Sackenhoym (Polish Grabówka ) is a village in Upper Silesia . Sackenhoym is located in the Birawa municipality in the powiat Kędzierzyńsko-Kozielski (Kandrzin-Cosel district) in the Opole Voivodeship in Poland .

geography

Townscape
Wayside chapel

Sackenhoym is located three kilometers east of the municipality of Birawa , 10 kilometers southeast of the district town of Kędzierzyn-Koźle (Kandrzin-Cosel) and 50 kilometers southeast of the voivodeship capital Opole .

history

The place was founded as a colony in the second half of the 18th century. In 1774 the colony was first mentioned as Colonie Sackenhoym . In 1865 Sackenhoym had 29 cottage jobs.

In the referendum in Upper Silesia on March 20, 1921, 73 eligible voters voted for Upper Silesia to remain with Germany and 109 for membership in Poland. Sackenhoym remained with the German Empire after the division of Upper Silesia . Until 1945 the place was in the district of Cosel .

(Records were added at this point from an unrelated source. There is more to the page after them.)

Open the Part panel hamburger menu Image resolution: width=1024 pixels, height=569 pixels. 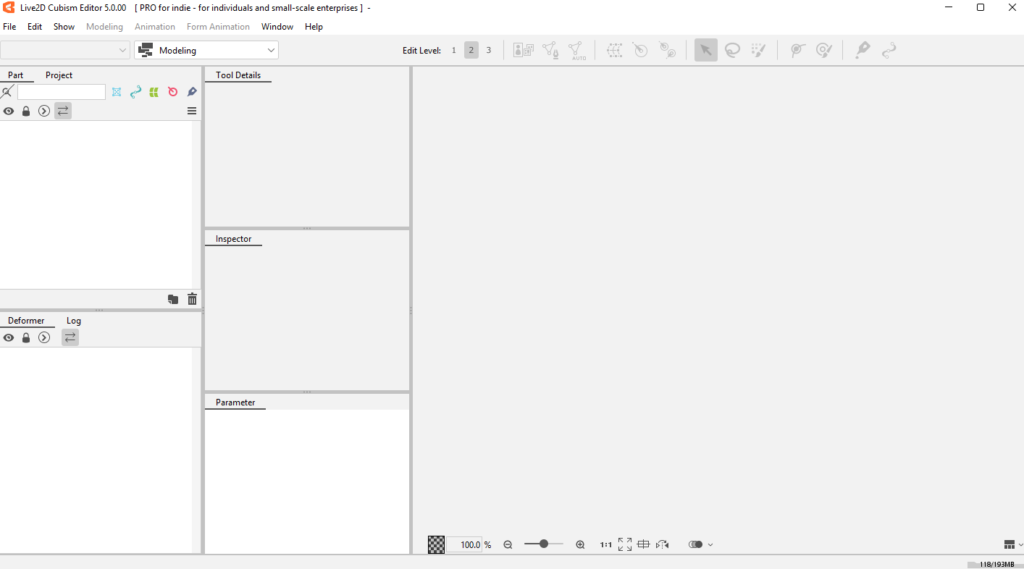[192, 111]
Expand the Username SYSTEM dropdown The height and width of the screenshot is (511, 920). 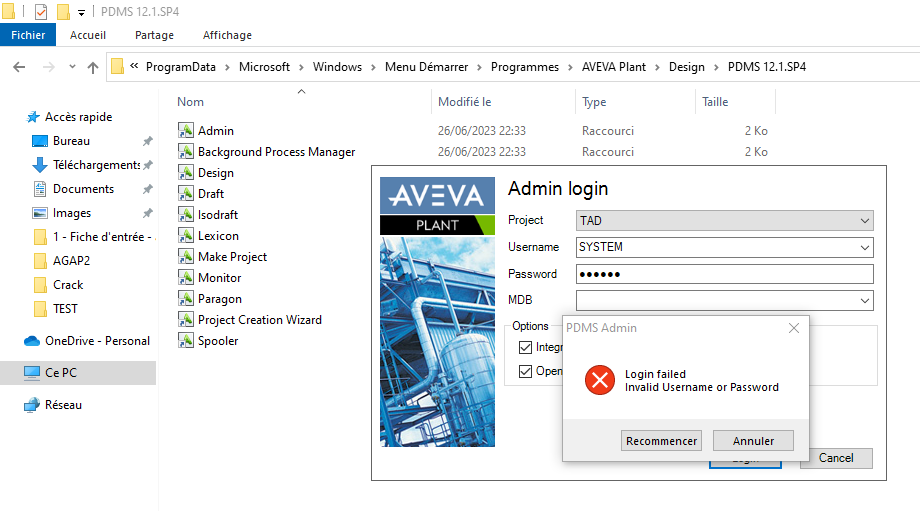(864, 248)
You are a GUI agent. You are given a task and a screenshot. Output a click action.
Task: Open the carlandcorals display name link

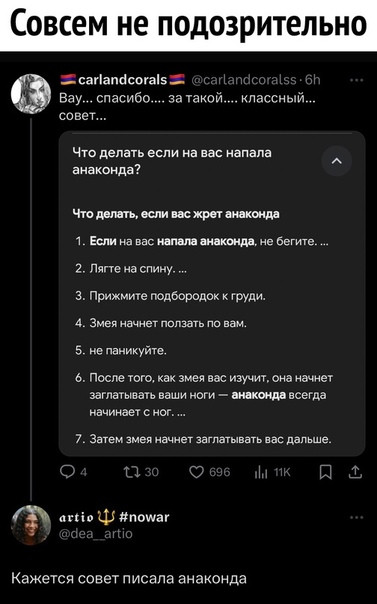123,79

In 1945 the previously German town came under Polish administration and was renamed Grabówka and joined the Silesian Voivodeship. In 1950 the place came to the Opole Voivodeship . In 1999 the place came to the newly founded Powiat Kędzierzyńsko-Kozielski . On April 23, 2007 , German was introduced as the second official language in the Birawa municipality to which Grabówka belongs. On January 10, 2011, the place was also given the official German place name Sackenhoym .

Attractions

  • Wayside chapel

Individual evidence

  1. ^ Official website of the community ( memento of February 20, 2014 in the Internet Archive ), accessed on May 17, 2012
  2. Gerard Cell Bread: The social structure in the Upper Silesian villages in 1819 , research Ostmitteleuropa, 1987
  3. ^ Felix Triest : Topographisches Handbuch von Oberschlesien, Volume 2 , J. Thorbecke, 1984
  4. Felix Triest : Topographisches Handbuch von Oberschlesien , Breslau 1865
  5. ^ Results of the referendum in Upper Silesia of 1921: Literature , table in digital form ( Memento from January 15, 2017 in the Internet Archive )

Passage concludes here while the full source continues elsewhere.